**EXTRAIT DU TEXTE**

-*-*-

Accablé par les désastres militaires, Mehmed III mourut le 20 décembre 1603 à l'âge de 37 ans. Le nouveau sultan, Ahmet Ier, qui n'avait que 13 ans, choisit Cigalazade Yusuf Sinan Pacha (dit « Cağaloğlu ») comme généralissime du front oriental[4]. L'armée turque s'ébranla de Constantinople le 15 juin 1604, déjà très tard dans l'année. Lorsqu'enfin elle atteignit l'Arménie, le 8 novembre 1604, l'armée séfévide s'était déjà emparée d'Erevan (depuis juin 1604) et progressait en direction de Kars avant d'être interceptée à Akhaltsikhe. Youssouf Sinan, considérant que la fin de l'année approchait, renonça à contre-attaquer Abbas Ier, et établit ses quartiers d'hiver à Van ; toutefois, la progression des Séfévides le contraignit à pousser jusqu'à Erzurum. L'inaction des troupes turques entraînait des émeutes.

-*-*-

**BLOC DE DONNÉES**
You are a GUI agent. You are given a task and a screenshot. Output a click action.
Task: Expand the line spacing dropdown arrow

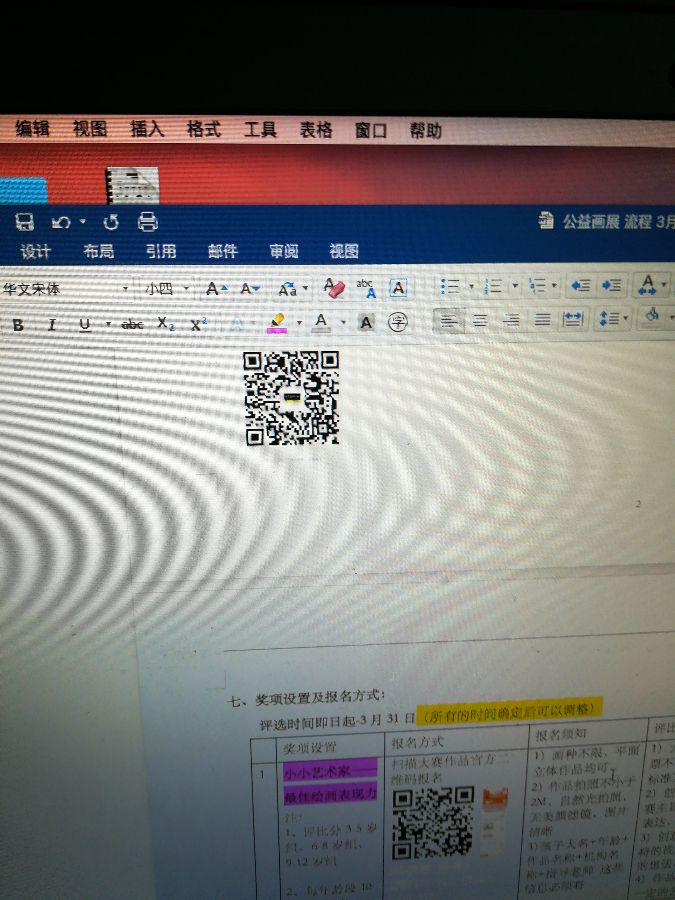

-*-*-

**À FAIRE**
Selon l'extrait sur la campagne de 1604, à quelle date l'armée turque quitta-t-elle Constantinople ? Vous n'avez pas besoin du matériel.

**RÉPONSE**
Le 15 juin 1604.